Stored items

┄┄┄┄┄┄

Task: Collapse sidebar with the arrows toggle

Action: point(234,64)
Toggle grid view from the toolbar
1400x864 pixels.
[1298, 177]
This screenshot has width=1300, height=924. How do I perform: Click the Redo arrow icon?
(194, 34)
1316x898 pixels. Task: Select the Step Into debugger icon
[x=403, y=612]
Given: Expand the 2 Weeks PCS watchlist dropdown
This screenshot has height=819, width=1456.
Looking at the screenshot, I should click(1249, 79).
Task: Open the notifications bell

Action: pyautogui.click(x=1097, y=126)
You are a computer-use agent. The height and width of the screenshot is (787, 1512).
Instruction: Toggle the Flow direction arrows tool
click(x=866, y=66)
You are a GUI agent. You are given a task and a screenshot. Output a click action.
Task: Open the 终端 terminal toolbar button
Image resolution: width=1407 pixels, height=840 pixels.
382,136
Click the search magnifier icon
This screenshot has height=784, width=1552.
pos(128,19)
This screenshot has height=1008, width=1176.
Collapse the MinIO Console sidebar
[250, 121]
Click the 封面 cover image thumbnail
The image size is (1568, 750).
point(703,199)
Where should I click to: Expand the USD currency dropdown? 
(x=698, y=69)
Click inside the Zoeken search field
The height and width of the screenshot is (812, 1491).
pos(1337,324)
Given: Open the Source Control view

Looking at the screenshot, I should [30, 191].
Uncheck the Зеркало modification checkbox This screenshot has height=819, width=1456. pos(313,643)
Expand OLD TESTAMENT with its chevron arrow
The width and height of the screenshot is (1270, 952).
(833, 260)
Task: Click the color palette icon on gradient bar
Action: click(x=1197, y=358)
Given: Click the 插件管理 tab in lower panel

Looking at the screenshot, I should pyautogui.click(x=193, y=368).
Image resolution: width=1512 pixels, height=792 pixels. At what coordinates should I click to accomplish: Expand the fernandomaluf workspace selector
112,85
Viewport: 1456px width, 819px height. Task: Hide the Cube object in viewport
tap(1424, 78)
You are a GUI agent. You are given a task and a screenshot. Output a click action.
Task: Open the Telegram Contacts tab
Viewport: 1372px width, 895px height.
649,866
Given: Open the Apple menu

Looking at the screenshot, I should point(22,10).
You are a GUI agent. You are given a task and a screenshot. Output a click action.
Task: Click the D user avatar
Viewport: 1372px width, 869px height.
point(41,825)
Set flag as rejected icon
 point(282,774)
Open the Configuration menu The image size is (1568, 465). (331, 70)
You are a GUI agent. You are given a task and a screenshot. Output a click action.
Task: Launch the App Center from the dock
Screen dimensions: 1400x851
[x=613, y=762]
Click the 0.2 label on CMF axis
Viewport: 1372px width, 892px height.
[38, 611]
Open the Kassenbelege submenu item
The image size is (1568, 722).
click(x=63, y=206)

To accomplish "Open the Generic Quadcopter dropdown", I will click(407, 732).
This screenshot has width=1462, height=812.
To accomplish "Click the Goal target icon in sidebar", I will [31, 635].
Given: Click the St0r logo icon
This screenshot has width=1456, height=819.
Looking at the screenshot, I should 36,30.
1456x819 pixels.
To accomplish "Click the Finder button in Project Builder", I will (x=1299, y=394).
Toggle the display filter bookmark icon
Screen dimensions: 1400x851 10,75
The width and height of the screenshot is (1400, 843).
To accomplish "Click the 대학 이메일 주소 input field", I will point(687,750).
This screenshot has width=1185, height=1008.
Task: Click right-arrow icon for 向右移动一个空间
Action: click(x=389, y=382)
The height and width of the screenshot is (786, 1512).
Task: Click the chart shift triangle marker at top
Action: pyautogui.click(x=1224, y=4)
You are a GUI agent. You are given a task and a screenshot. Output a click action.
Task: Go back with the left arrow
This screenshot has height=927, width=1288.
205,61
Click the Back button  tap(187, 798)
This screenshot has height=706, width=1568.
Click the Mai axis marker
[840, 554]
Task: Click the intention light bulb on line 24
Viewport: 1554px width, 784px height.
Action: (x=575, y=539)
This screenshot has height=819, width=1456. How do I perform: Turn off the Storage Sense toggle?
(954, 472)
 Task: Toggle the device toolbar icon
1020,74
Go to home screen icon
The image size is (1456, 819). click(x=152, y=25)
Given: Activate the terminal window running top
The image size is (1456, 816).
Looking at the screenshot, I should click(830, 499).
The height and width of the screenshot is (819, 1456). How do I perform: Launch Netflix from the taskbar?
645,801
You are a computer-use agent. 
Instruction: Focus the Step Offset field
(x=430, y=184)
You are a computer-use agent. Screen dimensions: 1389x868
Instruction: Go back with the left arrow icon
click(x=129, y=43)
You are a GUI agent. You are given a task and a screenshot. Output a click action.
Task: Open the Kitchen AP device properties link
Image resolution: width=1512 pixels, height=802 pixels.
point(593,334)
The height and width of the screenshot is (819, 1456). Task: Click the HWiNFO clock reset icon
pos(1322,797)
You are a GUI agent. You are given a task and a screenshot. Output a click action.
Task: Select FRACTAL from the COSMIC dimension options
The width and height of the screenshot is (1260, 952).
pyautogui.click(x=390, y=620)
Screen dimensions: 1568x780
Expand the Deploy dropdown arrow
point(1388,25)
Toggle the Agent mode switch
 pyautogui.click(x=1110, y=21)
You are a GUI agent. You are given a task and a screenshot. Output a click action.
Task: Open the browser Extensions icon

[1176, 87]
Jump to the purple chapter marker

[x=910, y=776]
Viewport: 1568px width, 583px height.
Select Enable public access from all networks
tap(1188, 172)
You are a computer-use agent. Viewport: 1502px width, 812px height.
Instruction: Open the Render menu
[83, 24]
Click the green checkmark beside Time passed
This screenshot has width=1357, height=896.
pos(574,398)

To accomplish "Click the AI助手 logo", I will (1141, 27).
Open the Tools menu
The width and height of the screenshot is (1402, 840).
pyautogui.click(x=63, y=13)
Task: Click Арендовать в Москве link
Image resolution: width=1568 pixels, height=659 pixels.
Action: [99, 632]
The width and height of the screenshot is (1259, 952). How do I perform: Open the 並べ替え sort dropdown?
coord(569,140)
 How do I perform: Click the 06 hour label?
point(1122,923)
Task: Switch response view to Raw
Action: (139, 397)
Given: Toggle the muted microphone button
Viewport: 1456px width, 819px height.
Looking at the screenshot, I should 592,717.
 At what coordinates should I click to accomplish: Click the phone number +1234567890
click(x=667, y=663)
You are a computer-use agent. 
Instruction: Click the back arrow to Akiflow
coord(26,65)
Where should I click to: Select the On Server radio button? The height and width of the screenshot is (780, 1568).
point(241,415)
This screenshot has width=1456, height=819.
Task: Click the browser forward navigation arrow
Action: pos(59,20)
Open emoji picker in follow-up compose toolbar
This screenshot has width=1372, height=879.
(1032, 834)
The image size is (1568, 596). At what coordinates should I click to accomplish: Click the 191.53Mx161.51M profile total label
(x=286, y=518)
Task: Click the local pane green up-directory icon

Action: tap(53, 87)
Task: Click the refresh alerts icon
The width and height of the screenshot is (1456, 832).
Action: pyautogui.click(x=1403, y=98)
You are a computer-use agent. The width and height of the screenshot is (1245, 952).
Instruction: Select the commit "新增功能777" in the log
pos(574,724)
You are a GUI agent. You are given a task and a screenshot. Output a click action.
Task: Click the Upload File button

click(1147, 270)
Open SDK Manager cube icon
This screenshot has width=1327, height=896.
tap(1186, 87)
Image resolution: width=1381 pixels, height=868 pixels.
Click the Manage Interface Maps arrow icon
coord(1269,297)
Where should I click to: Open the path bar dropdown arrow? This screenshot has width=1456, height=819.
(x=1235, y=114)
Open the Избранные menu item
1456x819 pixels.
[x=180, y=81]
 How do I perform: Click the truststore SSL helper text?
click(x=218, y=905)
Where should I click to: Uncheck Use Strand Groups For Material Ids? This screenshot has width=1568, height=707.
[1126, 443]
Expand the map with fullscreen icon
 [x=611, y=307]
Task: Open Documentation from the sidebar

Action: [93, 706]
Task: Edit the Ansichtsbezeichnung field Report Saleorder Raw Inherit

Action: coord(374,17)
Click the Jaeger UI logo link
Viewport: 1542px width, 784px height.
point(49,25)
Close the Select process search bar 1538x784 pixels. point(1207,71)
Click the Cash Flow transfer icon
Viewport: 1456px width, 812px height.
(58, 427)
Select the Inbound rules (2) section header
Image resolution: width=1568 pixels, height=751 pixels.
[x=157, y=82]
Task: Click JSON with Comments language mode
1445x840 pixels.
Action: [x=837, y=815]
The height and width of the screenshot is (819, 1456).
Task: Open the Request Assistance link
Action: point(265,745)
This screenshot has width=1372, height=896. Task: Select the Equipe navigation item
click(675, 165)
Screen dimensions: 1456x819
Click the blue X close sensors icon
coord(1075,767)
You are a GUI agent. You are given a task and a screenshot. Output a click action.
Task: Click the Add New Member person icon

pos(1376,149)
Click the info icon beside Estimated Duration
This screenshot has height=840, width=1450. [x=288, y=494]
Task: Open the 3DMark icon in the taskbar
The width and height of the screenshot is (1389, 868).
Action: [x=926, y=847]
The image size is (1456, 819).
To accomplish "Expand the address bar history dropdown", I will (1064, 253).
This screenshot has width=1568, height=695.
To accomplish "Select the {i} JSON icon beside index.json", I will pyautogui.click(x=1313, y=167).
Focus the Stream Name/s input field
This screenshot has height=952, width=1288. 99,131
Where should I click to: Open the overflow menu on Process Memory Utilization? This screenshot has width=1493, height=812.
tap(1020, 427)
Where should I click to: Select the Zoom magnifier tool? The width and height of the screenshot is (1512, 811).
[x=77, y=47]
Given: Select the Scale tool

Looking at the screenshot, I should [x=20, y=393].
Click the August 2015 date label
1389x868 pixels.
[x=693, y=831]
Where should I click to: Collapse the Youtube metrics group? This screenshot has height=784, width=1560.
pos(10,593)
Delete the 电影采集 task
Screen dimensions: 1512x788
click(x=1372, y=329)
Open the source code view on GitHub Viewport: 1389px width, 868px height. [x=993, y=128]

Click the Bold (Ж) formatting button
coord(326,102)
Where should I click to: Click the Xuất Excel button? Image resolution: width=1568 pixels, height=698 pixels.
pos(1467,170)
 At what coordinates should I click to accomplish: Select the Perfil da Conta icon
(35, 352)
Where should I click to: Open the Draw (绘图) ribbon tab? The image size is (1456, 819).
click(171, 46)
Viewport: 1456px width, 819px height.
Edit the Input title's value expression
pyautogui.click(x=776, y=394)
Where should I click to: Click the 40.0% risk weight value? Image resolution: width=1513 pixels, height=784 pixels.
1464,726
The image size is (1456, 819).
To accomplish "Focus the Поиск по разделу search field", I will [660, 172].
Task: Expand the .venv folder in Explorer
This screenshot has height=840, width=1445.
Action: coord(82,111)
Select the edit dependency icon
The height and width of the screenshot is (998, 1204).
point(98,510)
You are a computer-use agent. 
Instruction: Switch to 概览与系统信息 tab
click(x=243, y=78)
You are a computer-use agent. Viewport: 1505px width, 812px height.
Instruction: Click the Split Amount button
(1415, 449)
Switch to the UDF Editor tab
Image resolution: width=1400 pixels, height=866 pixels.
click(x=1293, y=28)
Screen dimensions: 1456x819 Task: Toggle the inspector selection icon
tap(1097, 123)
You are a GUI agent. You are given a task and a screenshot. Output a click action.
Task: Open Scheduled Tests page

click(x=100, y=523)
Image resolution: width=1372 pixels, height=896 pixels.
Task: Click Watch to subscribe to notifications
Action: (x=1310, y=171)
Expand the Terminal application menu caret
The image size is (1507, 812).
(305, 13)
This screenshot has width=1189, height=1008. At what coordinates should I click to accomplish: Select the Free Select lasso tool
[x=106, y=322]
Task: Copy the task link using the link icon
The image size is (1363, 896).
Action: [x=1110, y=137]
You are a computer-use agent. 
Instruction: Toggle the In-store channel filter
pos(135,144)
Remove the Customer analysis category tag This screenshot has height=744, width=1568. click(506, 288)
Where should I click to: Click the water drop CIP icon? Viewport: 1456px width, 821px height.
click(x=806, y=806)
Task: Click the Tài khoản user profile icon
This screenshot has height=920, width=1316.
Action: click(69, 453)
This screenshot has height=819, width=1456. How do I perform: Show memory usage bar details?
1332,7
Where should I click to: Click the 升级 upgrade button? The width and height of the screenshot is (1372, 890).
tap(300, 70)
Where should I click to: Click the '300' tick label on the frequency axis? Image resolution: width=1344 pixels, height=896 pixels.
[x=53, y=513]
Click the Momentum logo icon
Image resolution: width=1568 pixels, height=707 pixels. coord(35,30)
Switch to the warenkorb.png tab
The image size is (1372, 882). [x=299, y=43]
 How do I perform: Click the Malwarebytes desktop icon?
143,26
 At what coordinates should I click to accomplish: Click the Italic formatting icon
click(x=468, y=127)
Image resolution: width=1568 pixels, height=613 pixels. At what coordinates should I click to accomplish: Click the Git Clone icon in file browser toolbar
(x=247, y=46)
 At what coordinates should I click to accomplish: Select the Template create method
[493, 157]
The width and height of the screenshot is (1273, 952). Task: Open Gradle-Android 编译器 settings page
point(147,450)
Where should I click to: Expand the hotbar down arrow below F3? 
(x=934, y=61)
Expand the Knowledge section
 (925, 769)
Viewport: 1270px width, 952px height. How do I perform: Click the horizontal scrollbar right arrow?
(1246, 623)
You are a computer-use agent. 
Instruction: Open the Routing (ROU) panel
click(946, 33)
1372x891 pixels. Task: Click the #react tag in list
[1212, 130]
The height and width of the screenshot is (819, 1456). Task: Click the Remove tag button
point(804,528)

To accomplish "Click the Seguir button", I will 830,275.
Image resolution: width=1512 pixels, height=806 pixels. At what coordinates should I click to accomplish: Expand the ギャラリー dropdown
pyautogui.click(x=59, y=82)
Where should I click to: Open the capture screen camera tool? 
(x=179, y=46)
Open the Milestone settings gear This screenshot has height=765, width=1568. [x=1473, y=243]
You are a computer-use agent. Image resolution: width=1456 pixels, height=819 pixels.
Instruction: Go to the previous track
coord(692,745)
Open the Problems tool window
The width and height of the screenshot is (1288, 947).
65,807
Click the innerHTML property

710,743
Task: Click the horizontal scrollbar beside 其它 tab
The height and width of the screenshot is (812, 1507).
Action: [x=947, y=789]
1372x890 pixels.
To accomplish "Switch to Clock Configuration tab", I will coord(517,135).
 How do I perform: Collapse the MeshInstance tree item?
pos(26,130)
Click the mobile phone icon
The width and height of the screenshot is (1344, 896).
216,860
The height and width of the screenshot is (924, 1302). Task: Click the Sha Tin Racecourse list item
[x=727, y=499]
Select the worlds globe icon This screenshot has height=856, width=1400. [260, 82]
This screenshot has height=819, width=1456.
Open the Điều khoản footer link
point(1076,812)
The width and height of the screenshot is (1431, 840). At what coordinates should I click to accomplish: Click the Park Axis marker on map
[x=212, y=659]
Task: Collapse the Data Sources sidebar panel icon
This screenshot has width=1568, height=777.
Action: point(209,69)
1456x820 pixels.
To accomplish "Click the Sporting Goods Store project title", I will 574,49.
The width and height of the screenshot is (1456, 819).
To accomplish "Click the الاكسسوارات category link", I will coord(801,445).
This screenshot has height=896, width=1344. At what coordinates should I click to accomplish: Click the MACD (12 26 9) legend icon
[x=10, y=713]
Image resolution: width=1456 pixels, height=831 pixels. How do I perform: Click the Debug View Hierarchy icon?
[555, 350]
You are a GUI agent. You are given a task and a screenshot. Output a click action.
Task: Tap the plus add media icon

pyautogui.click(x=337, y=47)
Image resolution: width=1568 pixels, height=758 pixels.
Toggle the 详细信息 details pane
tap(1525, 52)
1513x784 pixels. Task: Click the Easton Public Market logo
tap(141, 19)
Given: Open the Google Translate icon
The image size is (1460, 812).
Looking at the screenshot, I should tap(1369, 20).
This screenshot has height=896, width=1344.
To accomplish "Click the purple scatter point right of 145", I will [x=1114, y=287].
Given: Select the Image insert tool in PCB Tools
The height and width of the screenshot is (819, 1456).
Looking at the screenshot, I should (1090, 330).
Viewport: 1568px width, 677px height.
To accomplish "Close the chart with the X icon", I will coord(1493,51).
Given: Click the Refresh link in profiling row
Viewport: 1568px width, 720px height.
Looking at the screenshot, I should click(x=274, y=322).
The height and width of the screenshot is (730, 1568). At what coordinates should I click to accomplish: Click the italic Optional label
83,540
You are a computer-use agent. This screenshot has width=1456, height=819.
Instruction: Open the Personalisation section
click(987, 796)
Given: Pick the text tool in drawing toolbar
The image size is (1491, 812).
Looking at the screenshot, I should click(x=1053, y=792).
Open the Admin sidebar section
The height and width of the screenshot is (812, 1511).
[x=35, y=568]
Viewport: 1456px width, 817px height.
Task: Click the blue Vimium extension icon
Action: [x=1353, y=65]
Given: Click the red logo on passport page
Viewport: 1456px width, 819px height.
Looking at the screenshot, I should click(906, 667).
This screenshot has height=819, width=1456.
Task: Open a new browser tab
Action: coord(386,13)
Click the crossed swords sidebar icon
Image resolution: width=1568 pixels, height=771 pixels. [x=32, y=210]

┄┄┄┄┄┄

What you retype should run from the first line of the entries above through the line containing "Uncheck the Зеркало", exactly and in full.

Task: Collapse sidebar with the arrows toggle

Action: point(234,64)
Toggle grid view from the toolbar
1400x864 pixels.
[1298, 177]
This screenshot has width=1300, height=924. How do I perform: Click the Redo arrow icon?
(194, 34)
1316x898 pixels. Task: Select the Step Into debugger icon
[x=403, y=612]
Given: Expand the 2 Weeks PCS watchlist dropdown
This screenshot has height=819, width=1456.
Looking at the screenshot, I should click(1249, 79).
Task: Open the notifications bell

Action: pyautogui.click(x=1097, y=126)
You are a computer-use agent. The height and width of the screenshot is (787, 1512).
Instruction: Toggle the Flow direction arrows tool
click(x=866, y=66)
You are a GUI agent. You are given a task and a screenshot. Output a click action.
Task: Open the 终端 terminal toolbar button
Image resolution: width=1407 pixels, height=840 pixels.
382,136
Click the search magnifier icon
This screenshot has height=784, width=1552.
pos(128,19)
This screenshot has height=1008, width=1176.
Collapse the MinIO Console sidebar
[250, 121]
Click the 封面 cover image thumbnail
The image size is (1568, 750).
point(703,199)
Where should I click to: Expand the USD currency dropdown? 
(x=698, y=69)
Click inside the Zoeken search field
The height and width of the screenshot is (812, 1491).
pos(1337,324)
Given: Open the Source Control view

Looking at the screenshot, I should [30, 191].
Uncheck the Зеркало modification checkbox This screenshot has height=819, width=1456. pos(313,643)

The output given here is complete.